Probably related to this issue, monolith
-saved pages don't render Nicky Case's explorable explanations correctly. Just as an example: https://ncase.me/trust/
Hi there @mrzv!
I was able to save https://ncase.me/trust/ with monolith https://ncase.me/trust/ -b https://ncase.me/trust/ > /tmp/test.html
but I don't think that .html file will work fine while you're offline, since it seems to pull some remote .js assets.
Ah, the -b
flag does the trick, at least when online; without it, the page didn't work even online. I didn't know about it. Too bad that fully offline is not an option.
Another example worth investigating are substack posts.

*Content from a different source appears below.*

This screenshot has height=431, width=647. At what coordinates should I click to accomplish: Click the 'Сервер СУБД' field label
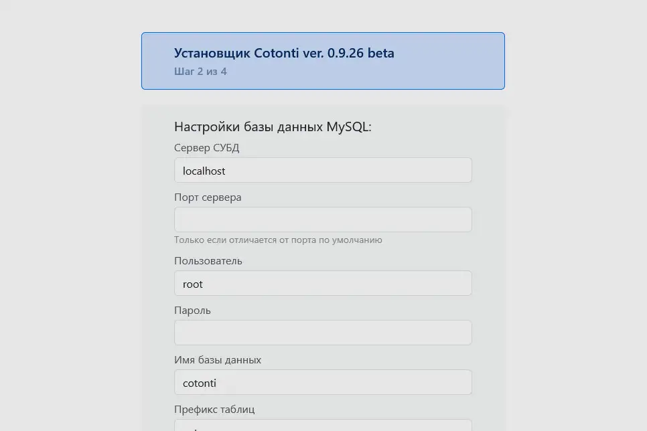207,147
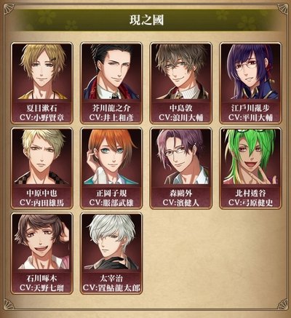Click the CV:平川大輔 voice actor label
The height and width of the screenshot is (318, 291).
(250, 118)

When you save any one and then open it, the content flashes briefly and then disappears (surely as a result of some javascript).
Fully offline could be possibly achieved with Monolith browser extension: https://chrome.google.com/webstore/detail/monolith/koalogomkahjlabefiglodpnhhkokekg If not, then perhaps SingleFile could do it.
I'll take a look at substack, thank you; -j
usually solves the problem, since some pages show JS-powered lightboxes or redirect somewhere else, without JS even Cookie prompts usually never get shown.
Actually, fully offline seems to just work for that link, unless I'm hitting some browser cache.
And -j
does the trick with substack. Thanks!